→ Entries provided:
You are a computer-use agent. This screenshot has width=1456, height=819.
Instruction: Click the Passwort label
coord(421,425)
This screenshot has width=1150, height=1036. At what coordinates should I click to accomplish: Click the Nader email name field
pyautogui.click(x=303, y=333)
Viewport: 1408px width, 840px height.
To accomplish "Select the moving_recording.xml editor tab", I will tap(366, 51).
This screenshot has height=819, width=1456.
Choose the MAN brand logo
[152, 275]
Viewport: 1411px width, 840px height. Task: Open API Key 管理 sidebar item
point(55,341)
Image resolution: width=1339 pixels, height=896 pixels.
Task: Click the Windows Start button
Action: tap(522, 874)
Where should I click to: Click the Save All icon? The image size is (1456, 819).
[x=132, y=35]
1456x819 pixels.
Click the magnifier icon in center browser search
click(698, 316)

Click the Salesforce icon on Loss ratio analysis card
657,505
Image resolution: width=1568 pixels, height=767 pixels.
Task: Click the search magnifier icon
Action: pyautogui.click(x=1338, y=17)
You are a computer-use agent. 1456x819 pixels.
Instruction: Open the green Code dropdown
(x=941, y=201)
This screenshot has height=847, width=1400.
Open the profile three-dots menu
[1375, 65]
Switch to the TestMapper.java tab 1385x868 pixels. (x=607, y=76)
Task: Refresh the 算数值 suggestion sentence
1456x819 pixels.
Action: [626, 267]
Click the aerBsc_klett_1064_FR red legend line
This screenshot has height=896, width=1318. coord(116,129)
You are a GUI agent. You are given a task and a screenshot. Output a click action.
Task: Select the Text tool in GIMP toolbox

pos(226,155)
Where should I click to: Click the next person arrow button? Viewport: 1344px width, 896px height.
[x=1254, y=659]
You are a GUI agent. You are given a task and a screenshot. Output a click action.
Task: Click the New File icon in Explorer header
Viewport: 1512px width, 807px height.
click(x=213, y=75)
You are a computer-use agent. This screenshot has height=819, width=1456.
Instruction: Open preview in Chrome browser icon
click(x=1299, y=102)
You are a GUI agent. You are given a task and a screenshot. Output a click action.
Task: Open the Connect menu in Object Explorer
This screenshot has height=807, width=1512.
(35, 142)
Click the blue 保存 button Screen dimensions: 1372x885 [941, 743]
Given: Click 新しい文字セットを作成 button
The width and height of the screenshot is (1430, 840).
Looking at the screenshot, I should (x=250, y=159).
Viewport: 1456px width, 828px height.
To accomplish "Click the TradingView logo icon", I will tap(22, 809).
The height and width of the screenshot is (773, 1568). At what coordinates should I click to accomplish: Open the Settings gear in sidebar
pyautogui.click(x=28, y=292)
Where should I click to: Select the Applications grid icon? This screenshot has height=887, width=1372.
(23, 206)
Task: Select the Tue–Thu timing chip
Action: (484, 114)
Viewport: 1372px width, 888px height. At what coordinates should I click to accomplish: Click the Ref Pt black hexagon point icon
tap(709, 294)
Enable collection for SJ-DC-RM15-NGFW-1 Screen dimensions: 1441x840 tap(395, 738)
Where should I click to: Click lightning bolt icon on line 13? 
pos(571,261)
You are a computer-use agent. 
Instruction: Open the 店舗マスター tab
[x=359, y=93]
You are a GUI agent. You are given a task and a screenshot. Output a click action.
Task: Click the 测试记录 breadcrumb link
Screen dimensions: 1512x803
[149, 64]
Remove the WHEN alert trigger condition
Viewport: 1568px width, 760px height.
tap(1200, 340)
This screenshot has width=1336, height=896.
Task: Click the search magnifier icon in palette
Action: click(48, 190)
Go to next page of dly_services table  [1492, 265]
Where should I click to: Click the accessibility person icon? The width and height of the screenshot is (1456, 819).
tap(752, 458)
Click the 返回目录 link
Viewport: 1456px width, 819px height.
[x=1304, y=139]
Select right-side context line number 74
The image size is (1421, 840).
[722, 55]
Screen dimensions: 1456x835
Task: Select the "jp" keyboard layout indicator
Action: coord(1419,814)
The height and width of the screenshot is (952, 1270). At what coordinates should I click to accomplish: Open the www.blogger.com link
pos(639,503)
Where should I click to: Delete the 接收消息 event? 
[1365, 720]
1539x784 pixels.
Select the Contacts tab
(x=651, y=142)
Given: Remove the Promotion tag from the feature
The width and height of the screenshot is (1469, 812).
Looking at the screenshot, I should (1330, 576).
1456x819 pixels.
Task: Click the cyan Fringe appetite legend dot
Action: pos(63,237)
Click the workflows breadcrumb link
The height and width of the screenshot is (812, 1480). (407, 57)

→ What needs to be done: Where does the string "will" occur in the listing above? Return every line that contains it.

→ Expected output:
To accomplish "Select the moving_recording.xml editor tab", I will tap(366, 51).
To accomplish "Click the TradingView logo icon", I will tap(22, 809).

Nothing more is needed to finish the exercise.